In Iran, a judge declares that meeting with people of his own faith is "natural" and acquits a Christian couple
"Reports by Ministry of Intelligence officers on organizing home groups to promote Christianity, membership and participation in home groups, are not considered acts against the security of the country, and the law did not recognize them as criminal activity."
Homayoun Zhaveh, who has Parkinson's disease, and his wife Sara Ahmadi had been sentenced in Iran to a prison term for their membership of a house church in Iran. They were purging a combined sentence of 10 years in prison when their request for a new trial was granted.
Indeed, on Easter Day, the Christian couple had learned that the Supreme Court had finally ordered that their case be heard again by an appeal court.
On Tuesday, the 34th branch of the Tehran Court of Appeals acquitted them.
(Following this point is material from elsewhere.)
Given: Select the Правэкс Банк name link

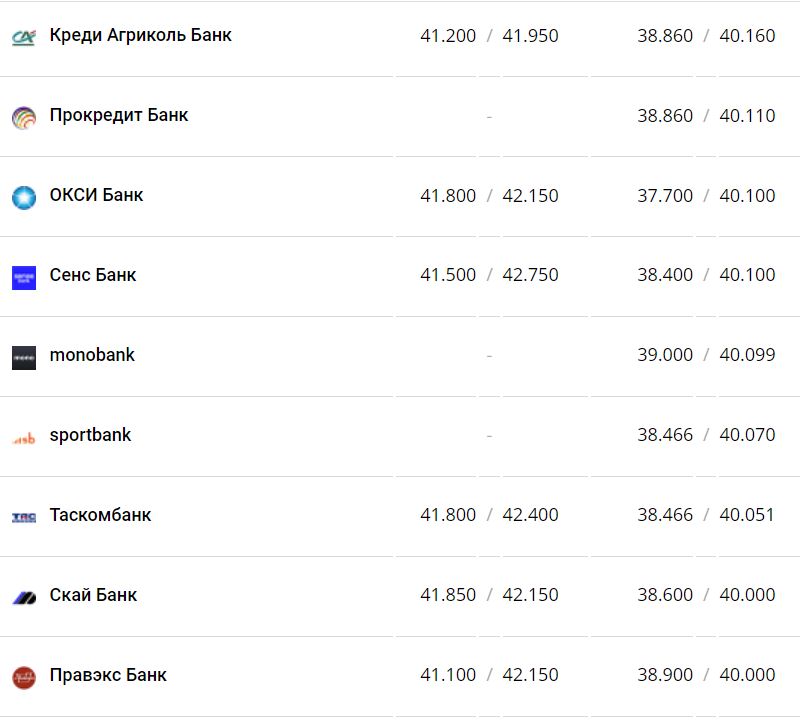Looking at the screenshot, I should point(108,675).
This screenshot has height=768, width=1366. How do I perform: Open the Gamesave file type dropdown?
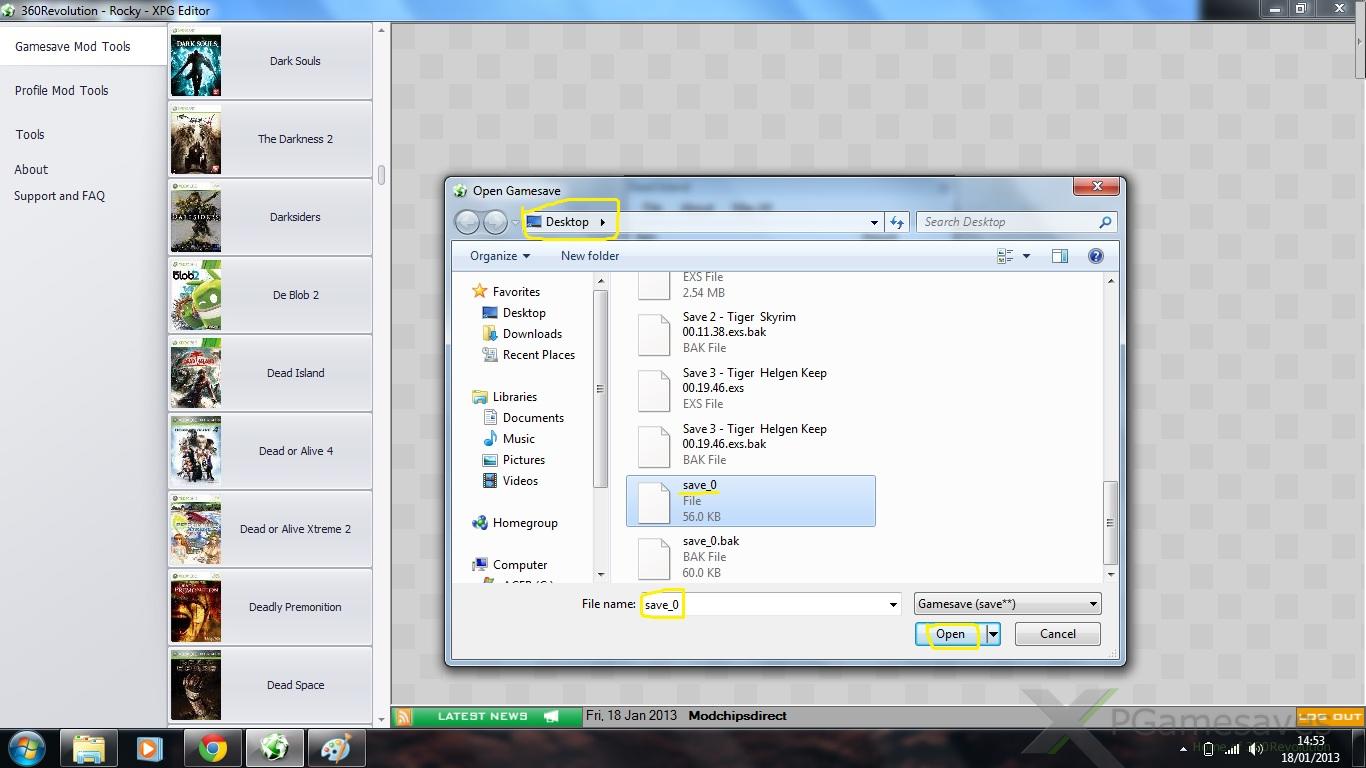click(1007, 604)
They left Evin prison the same evening.
Item18, organization dedicated to the protection and promotion of religious freedom in Iran which advocates on behalf of persecuted Christians, reports that in his ruling, the appeals court judge said that meeting with people of one's own faith was "natural", and having books related to Christianity was "also an extension of their beliefs". He also added that there was "no evidence" that Sara and Homayoun had acted against the security of the country or had links with opposition groups or organizations.
The judge went so far as to state that "reports by officers of the Ministry of Intelligence on the organization of home groups to promote Christianity, membership and participation in home groups, are not considered acts against the security of the country, and the law has not recognized them as a criminal activity". He concluded there was not "sufficient evidence" that the Christian couple acted against national security.
For Mansour Borji, director of Article18, "this latest verdict once again demonstrates the arbitrary nature of the decision which has sent a considerable number of Christians to prison, many of whom are suffering from the effects of their trauma years later".
If he is delighted with this decision, Mansour Borji is also thinking of "other prisoners of conscience, including Christians, who continue to be detained and imprisoned on similar charges". "Let's hope for a fair trial for them too," he said.